Un deuxième aspect est lié à la nécessité de créer une maîtrise d’œuvre urbaine patrimoniale permanente grâce à l’association des compétences déjà existantes, autour d’un chef de projet. Si beaucoup de compétences existent, elles sont malheureusement dispersées. Il faut les rassembler à l’échelle des territoires, faire travailler les architectes, les urbanistes, les paysagistes, faire travailler les équipes des parcs naturels et des agences d’urbanisme les plus proches, développer une nouvelle conception de « l’agence de développement » en faveur de l’investissement créatif dans nos villes.
S’agissant du contenu, la priorité du projet de développement global c’est l’habitat en centre ville dont l’abandon est le signe le plus inquiétant du dépérissement. Une cause évidente de cette situation est la priorité constante apportée au logement neuf en périphérie des villes, au détriment des aides en faveur du logement ancien en centre ville. C’est un véritable renversement des politiques qu’il faut provoquer
Ce sont aussi les habitants qui permettront aux commerces de se maintenir en centre ville. Malheureusement le commerce est un des pires exemples des politiques contradictoires menées par les élus, avec la complicité de l’État. La prolifération anarchique en périphérie des surfaces commerciales détruit nos centres, l’environnement de nos villes et leurs entrées.
Enfin on développera l’attractivité de nos villes en faisant converger trois dynamiques : l’accessibilité notamment numérique, le renforcement d’un accueil de qualité et du tourisme, l’innovation culturelle et patrimoniale. L’arrivée du haut débit, encore loin d’être acquise, doit permettre d’implanter des activités et des projets où se mêlent les services privés et publics. Ces projets apparaissent déjà dans certaines villes grâce à une offre de locaux peu coûteux et à la qualité environnementale de l’architecture et du paysage. Concernant le tourisme, un programme est à organiser avec Atout France et les Régions, pour moderniser et créer une « hôtellerie patrimoniale » qui renforcera le rôle des centres historiques dont le potentiel est sous-exploité. Enfin, la mise en œuvre tout au long de l’année d’une politique culturelle, artistique, patrimoniale peut être un atout pour le maintien des habitants, et mieux, pour leur retour, ainsi que pour le rayonnement des villes.
La gestion du Plan National se fera avec une forte déconcentration vers les préfets de Région en lien avec les présidents de Région.

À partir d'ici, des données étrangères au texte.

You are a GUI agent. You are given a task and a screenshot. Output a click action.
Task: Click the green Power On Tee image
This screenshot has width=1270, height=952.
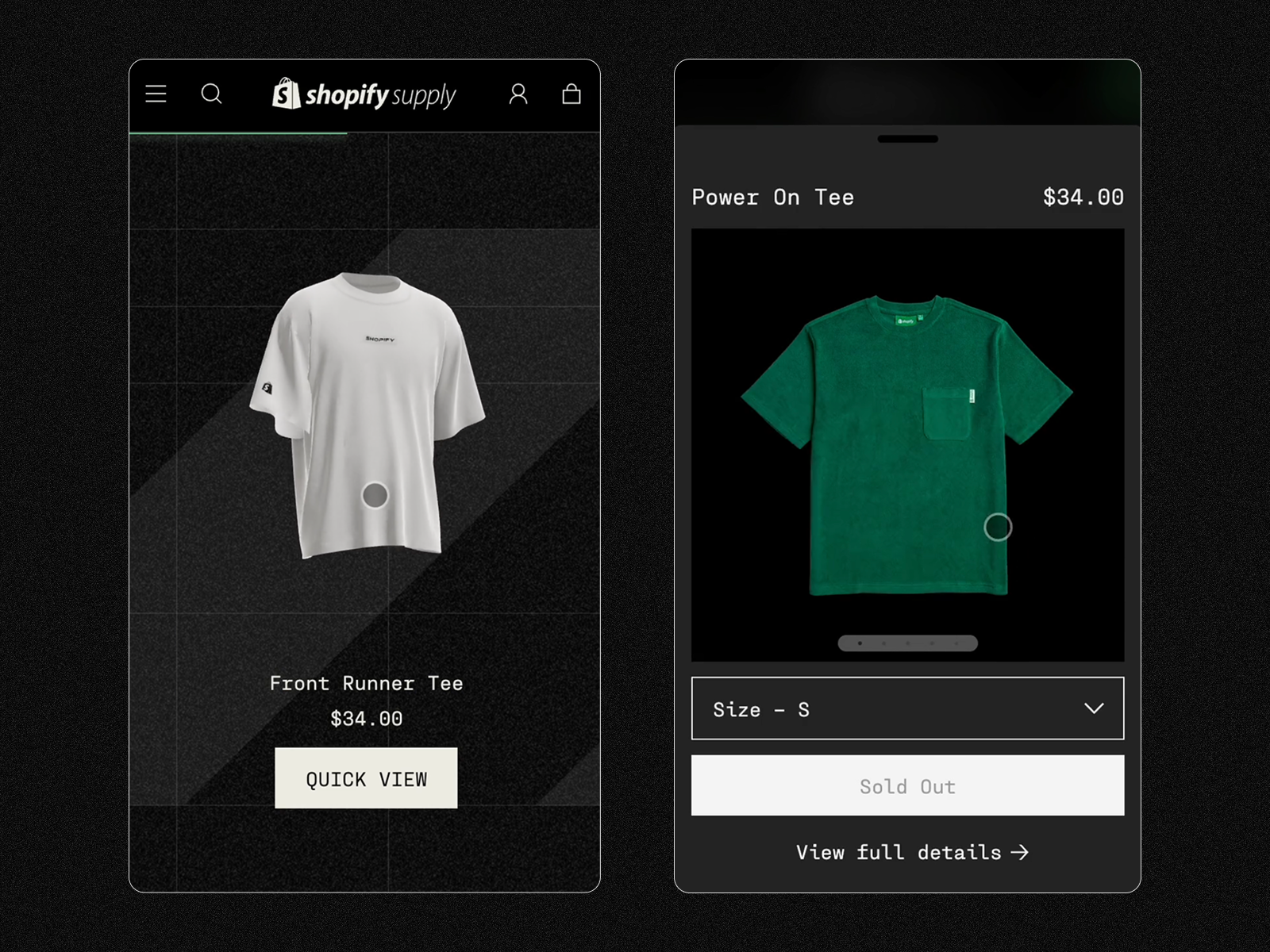click(x=907, y=445)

Au sein du Commissariat général à l’égalité des territoires, une mission réunissant les directeurs des administrations concernées sera créée pour assurer le financement et le suivi du Plan National. Elle s’appuiera sur un observatoire des villes et des territoires.
Les financements seront ceux qui existent déjà en les rassemblant sur les priorités. C’est dans la démarche et la réforme des comportements des administrations, des opérateurs qu’on progressera, sachant qu’il s’agit d’une action combinée qui s’inscrit dans la durée d’un Plan National à 10 ans.